Forty years later, a new generation prepared to enter the Promised Land. Moshe Rabbeinu, despite being denied the privilege of entering the land of Israel, spent the last weeks of his life preparing his beloved people to enter the land. He warned them not to repeat the mistakes of the past, nor to follow the idolatrous ways of the other residents. He inspired them with a vision for the future and instructed them in the establishment of a Torah society, reviewing their short history and much of their legal and moral code. 

The first item on Moshe’s agenda was to exhort the nation regarding the critical importance of justice. “Listen to every dispute among your brethren and judge honestly between each man and his brother and the stranger that is with him. You shall not respect persons in judgment. Listen to the great and small alike, and do not be impressed by any man, since judgment belongs to G-d” (Devarim 1:16-17). The Torah demands that justice be pursued, free from any form of bias. The Talmud records Sages who went so far as to disqualify themselves from judgment if one of the litigants had so much as greeted them on the morning of the trial, fearing even an unconscious bias that could cloud the application of proper justice (see Ketubot 104b-105a).
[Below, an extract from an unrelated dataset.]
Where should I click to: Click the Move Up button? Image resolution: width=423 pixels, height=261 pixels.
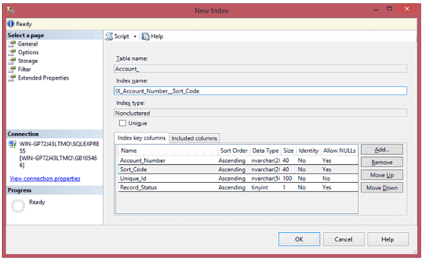(x=382, y=176)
While our judiciary must have justice as its only goal, society at large must temper justice with mercy. Justice can be harsh at times, leaving no room for extenuating circumstances; in the words of the Talmud, “it pierces the mountain” (Sanhedrin 6b), leaving much rubble in its wake. Thus, the Talmud recommends that instead of demanding only strict justice, litigants instruct the judges to take into consideration such factors as socio-economic background, upbringing, impact of a decision on litigants or any other extenuating circumstances. However, while laudatory, this framework functions outside of the judicial system, which must be totally impartial, always letting the chips fall where they may. 
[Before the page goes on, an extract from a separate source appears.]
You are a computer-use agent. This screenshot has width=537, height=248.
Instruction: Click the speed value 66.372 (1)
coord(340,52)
Nonetheless, a society that pursues justice at the expense of mercy is doomed to destruction. The Talmud records that Jerusalem was destroyed because the Jewish people did not act lifnim meshurat hadin, beyond the letter of the law (Bava Metzia 30b). This, despite the fact that the Talmud tells us they were meticulous in their pursuit of justice. Our Torah is one in which “all the pathways must lead to peace”, even at the expense of justice.

The first job of building a society may be the appointment of “men who are wise, understanding and known to your tribes” (Devarim 1:13) so that justice can be accessed by all. Yet that society will only endure if we, as a people, do not always make use of strict justice. As we prepare for Tisha B’Av, let us focus on bringing peace to our communities, even if we must give up some of our rights. This is the path to redemption.